### Material for the task
◆ ◆ ◆ ◆ ◆ ◆ ◆

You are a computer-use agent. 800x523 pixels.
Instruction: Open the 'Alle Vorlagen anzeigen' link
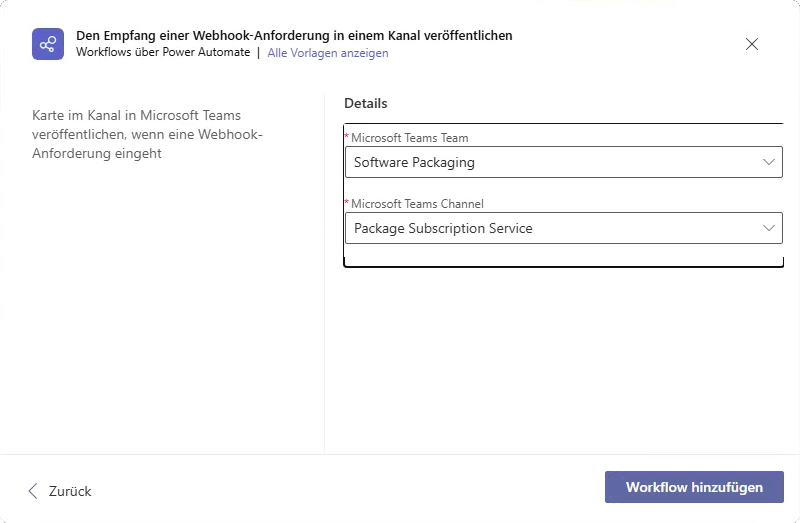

◆ ◆ ◆ ◆ ◆ ◆ ◆

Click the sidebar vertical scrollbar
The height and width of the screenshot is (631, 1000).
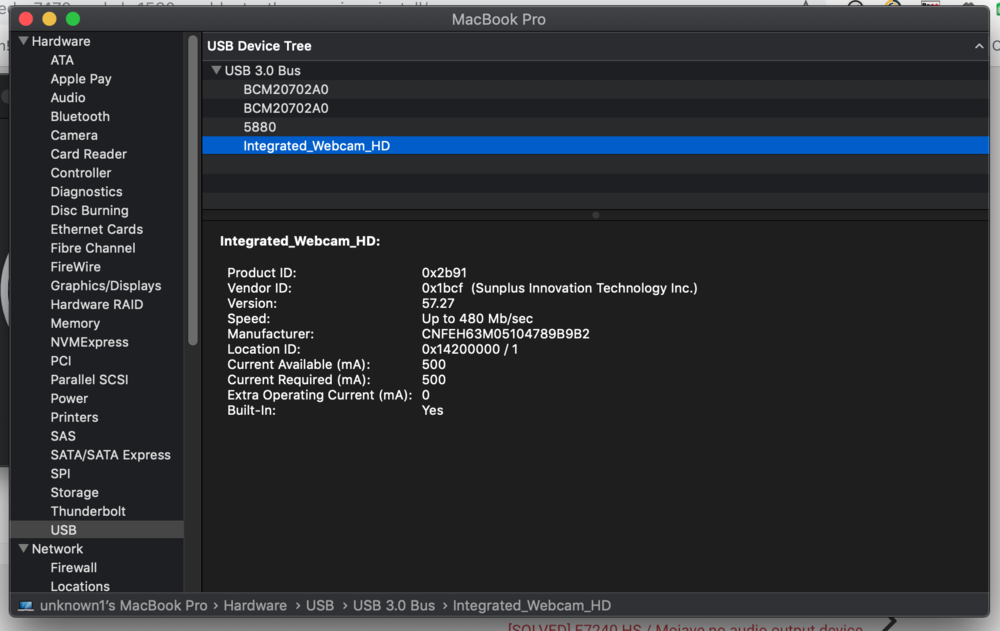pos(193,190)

◆ ◆ ◆ ◆ ◆ ◆ ◆

### Directions for this task
Reproduce exactly the section above that begins at the line containing "You are a computer-use agent. 800x523 pixels." and ends at the line containing "Instruction: Open the", leaving out all other lines.

### Response for this exercise
You are a computer-use agent. 800x523 pixels.
Instruction: Open the 'Alle Vorlagen anzeigen' link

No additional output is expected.